> [ЗАДАНИЕ 1] Переведите на английский язык предложение из исходного текста: «Августин описывает различные сложности, возникающие при коммуникации».

Августин описывает различные сложности, возникающие при коммуникации. Этот вопрос оказывается связан с другим, с вопросом о свободе — запутываемся ли мы в сети языка, не понимая как из нее выбраться, или же осознаем, как функционирует язык, и учимся не попадать в его ловушки.

Одним из самых важных мест диалога является описание того, как можно, если можно, при помощи демонстрации, то есть остенсивно, объяснить человеку, не знакомому со сложной практикой, что она из себя представляет. Нам недостаточно указать на некий отдельный предмет — нужно при помощи семиотической системы указаний обрисовать ситуацию, которая и сама является в какой-то мере семиотической системой, при этом эта система, представляющая собой ловушку для птиц, также является и ловушкой для нас:

Августин. Представь себе, что человек, незнакомый с ловлею птиц, совершаемой при помощи прутов и птичьего клея, встретился с птицеловом, хотя и снаряженным этими предметами, но еще не приступившим к ловле птиц, а только идущим на охоту; увидев его, он бы остановился и, как это часто бывает, начал бы с удивлением размышлять и спрашивать про себя, что значит убранство этого человека? Птицелов же, заметив пристальное к себе внимание и движимый желанием похвастаться, приготовил бы свои трости и, заметив вблизи себя птичку, при помощи дудки и ястреба остановил бы ее, привлек к себе и поймал. Спрашивается, не научил бы он своего зрителя, помимо всяких знаков, но самим делом тому, что тот хотел бы узнать?

Адеодат. Боюсь, не то ли это самое, что я сказал о человеке, который спросил, что значит ходить. Не думаю, чтобы и здесь вполне было показано птицеловство.

Августин. От этого опасения тебя освободить нетрудно: достаточно только допустить, что он был настолько понятлив, что из того, что видел, вполне уразумел этот род искусства; для дела достаточно и того, чтобы о некоторых только предметах и только немногие из людей могли приобретать познания безо всяких знаков3.

> [ЗАДАНИЕ 2] Соберите из записей все строки, где встречается слово «icon». Регистр букв учитывается.

> [РАЗДЕЛ ДАННЫХ]

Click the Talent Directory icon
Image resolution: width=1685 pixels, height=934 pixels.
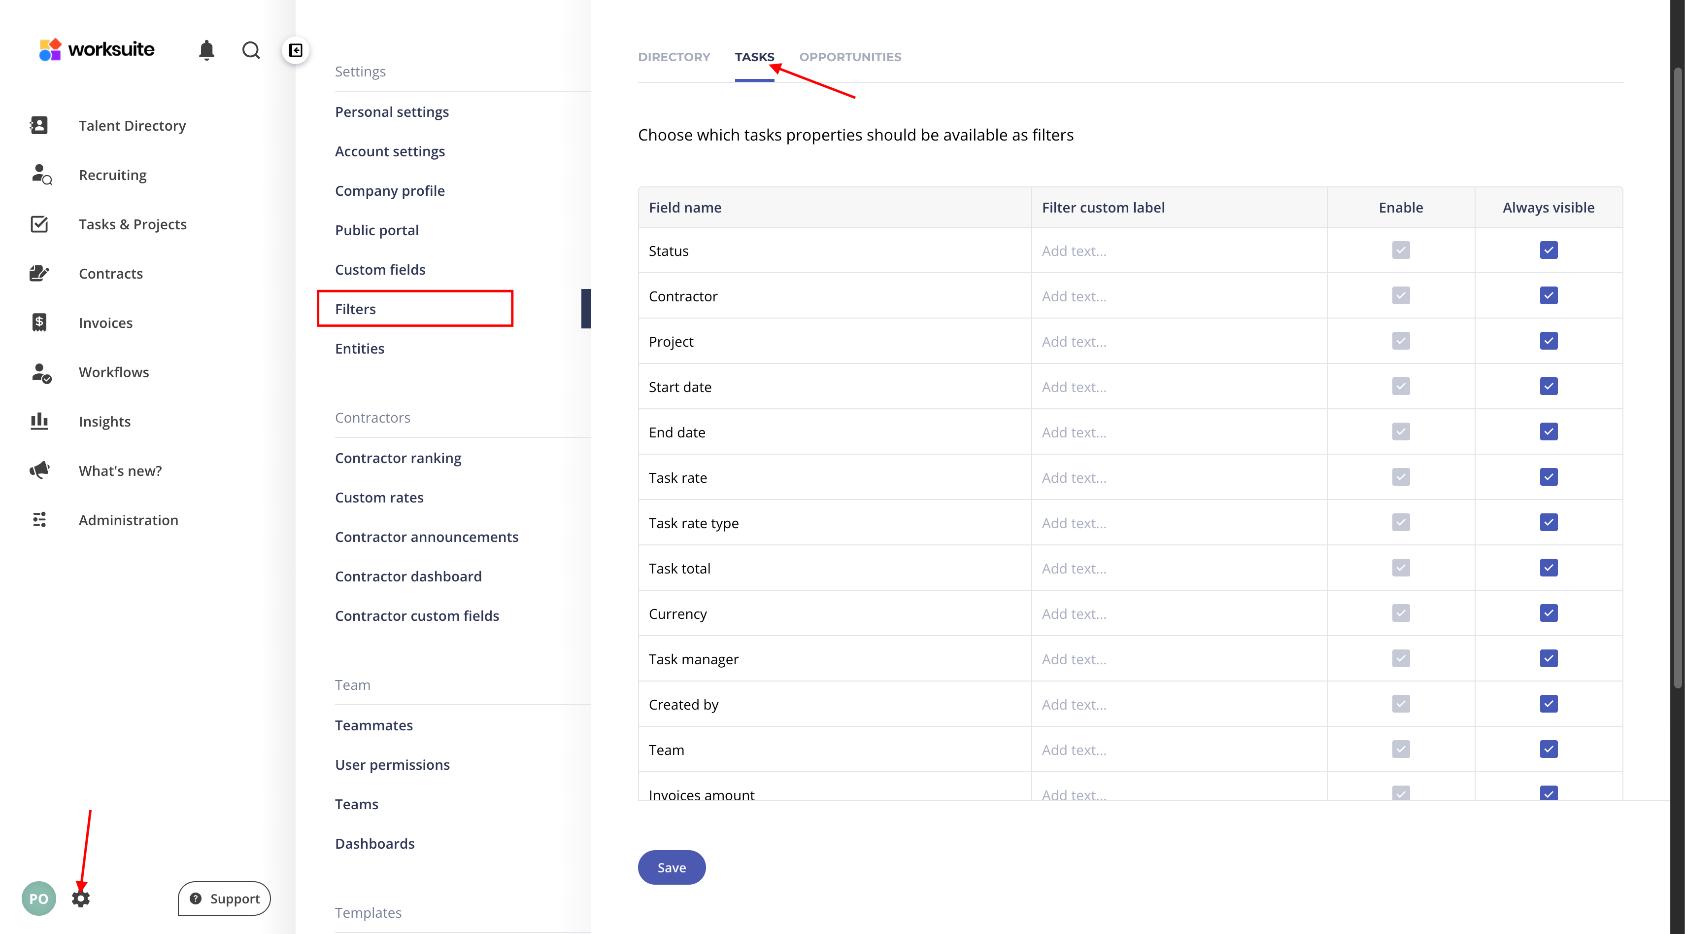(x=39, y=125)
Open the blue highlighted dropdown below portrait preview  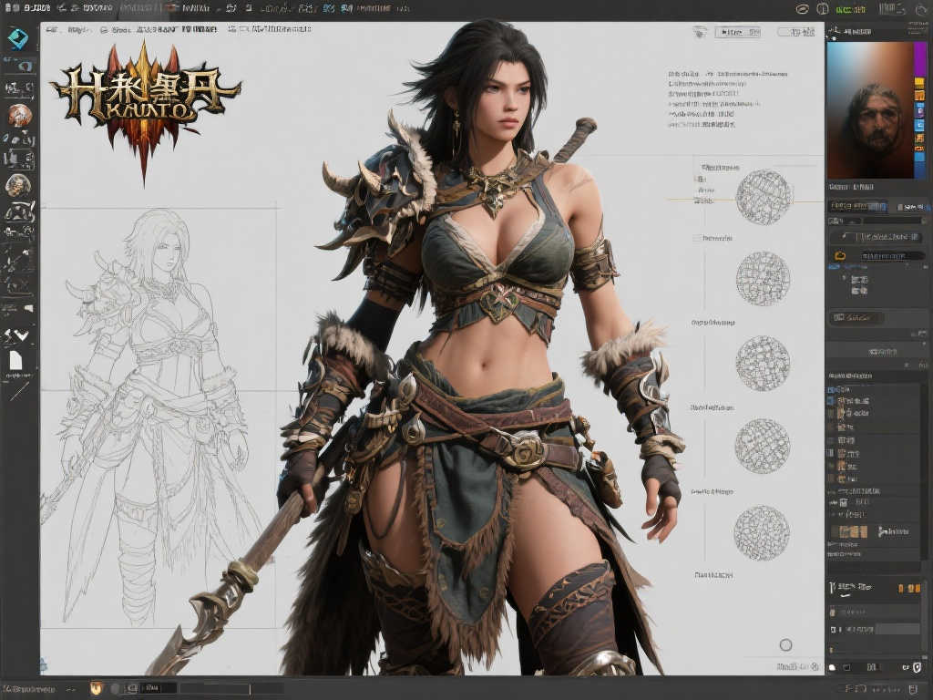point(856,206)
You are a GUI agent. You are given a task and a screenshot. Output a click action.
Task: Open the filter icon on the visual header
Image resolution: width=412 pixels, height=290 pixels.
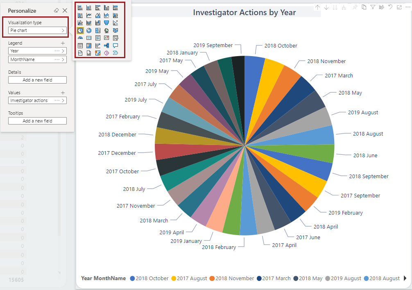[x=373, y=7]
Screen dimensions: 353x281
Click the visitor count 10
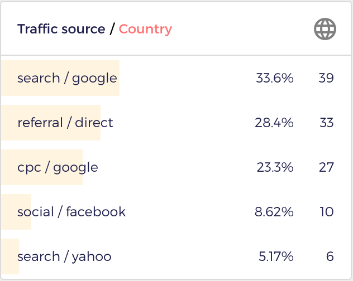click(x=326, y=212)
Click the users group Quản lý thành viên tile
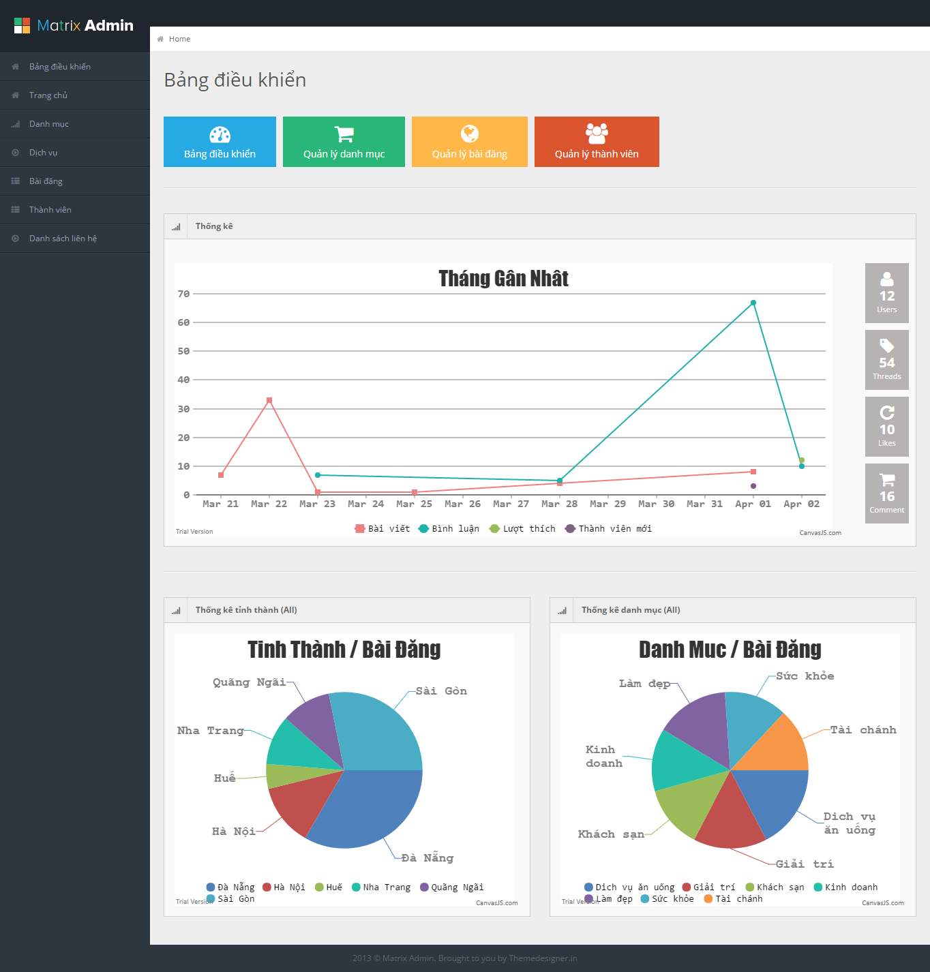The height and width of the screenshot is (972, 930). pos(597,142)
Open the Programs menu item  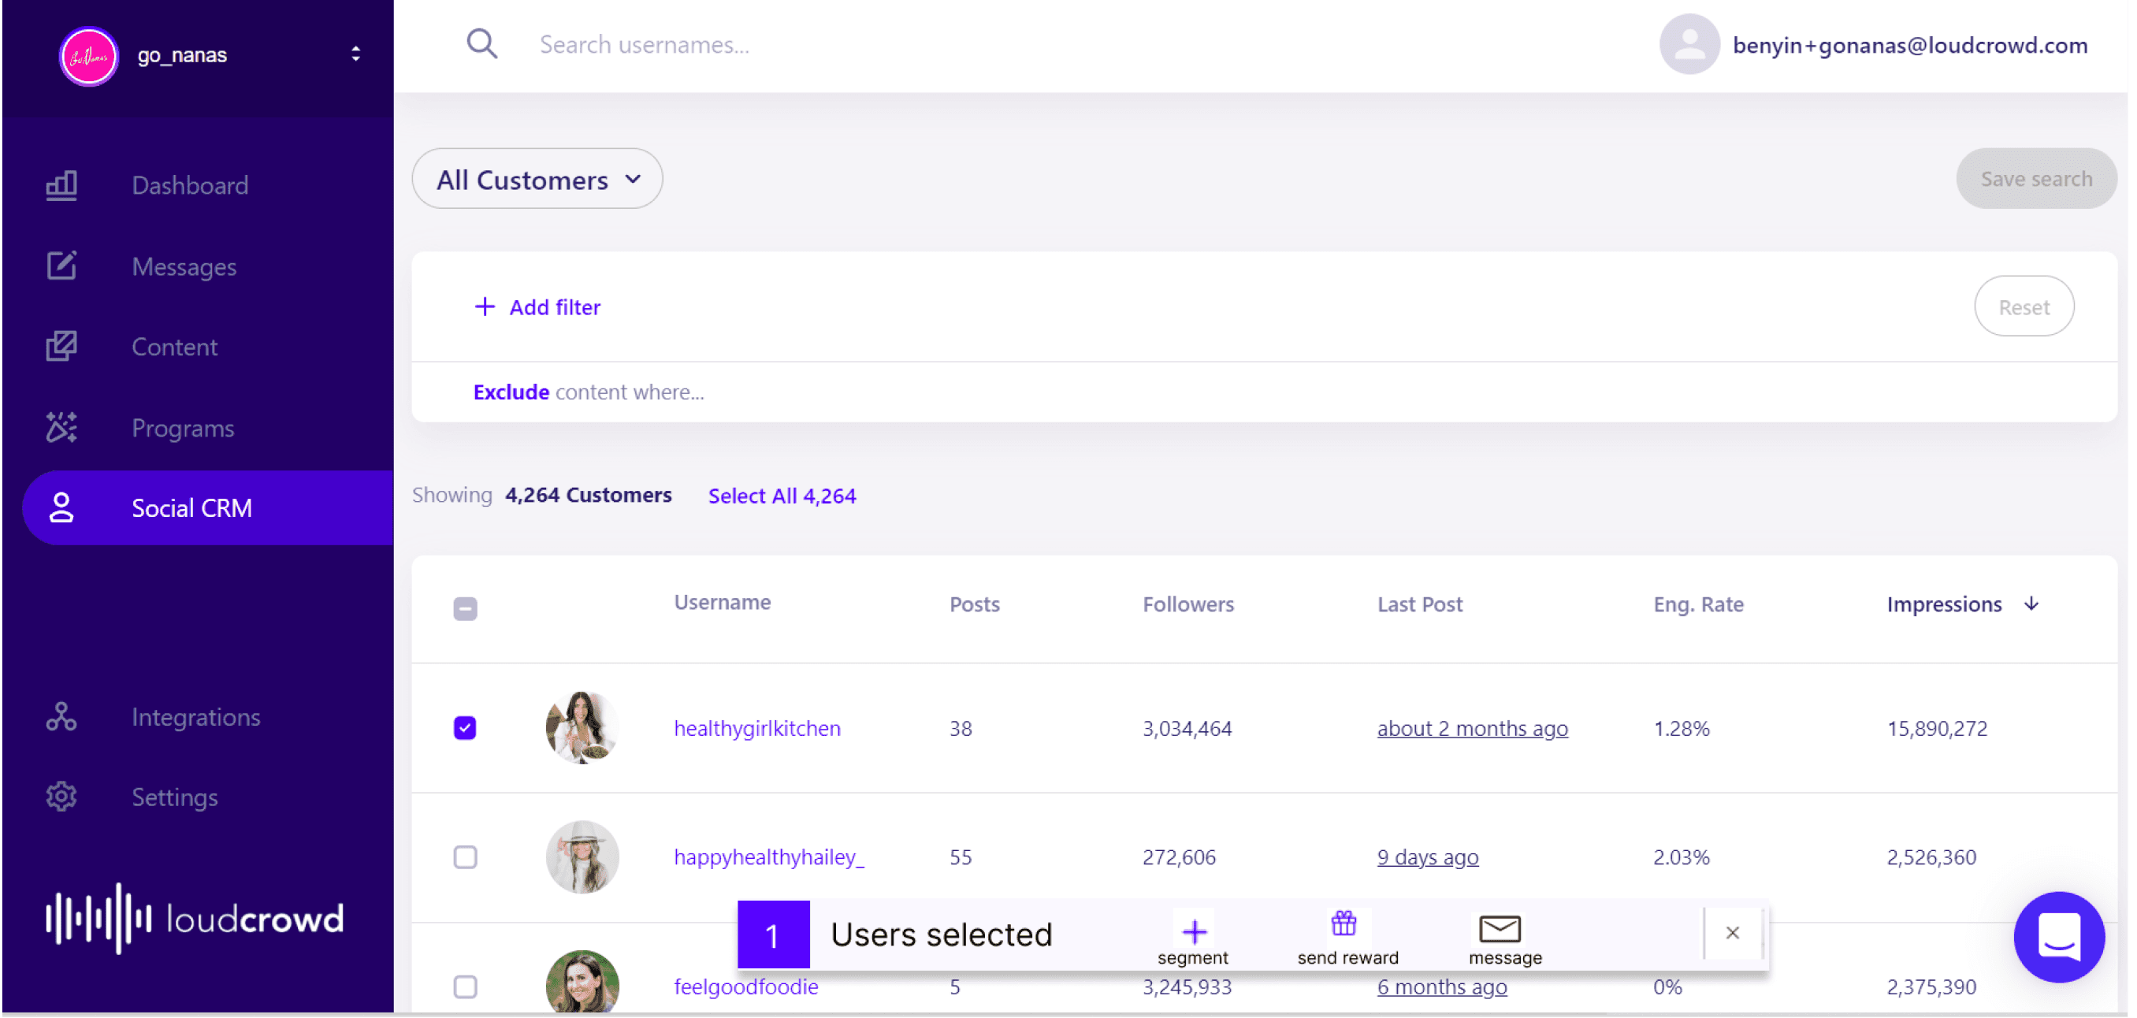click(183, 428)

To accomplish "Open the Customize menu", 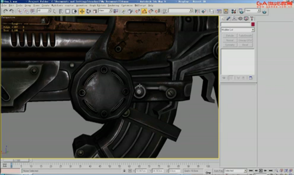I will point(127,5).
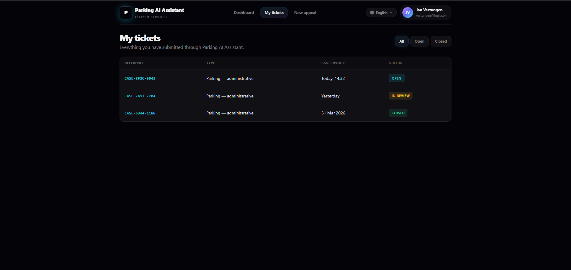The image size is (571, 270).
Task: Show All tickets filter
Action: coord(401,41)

> [РЕШЕНИЕ ЗАДАЧИ 1] Augustine describes the various difficulties that arise in communication.

> [РЕШЕНИЕ ЗАДАЧИ 2]
Click the Talent Directory icon
Task: Open the filter icon on the visual header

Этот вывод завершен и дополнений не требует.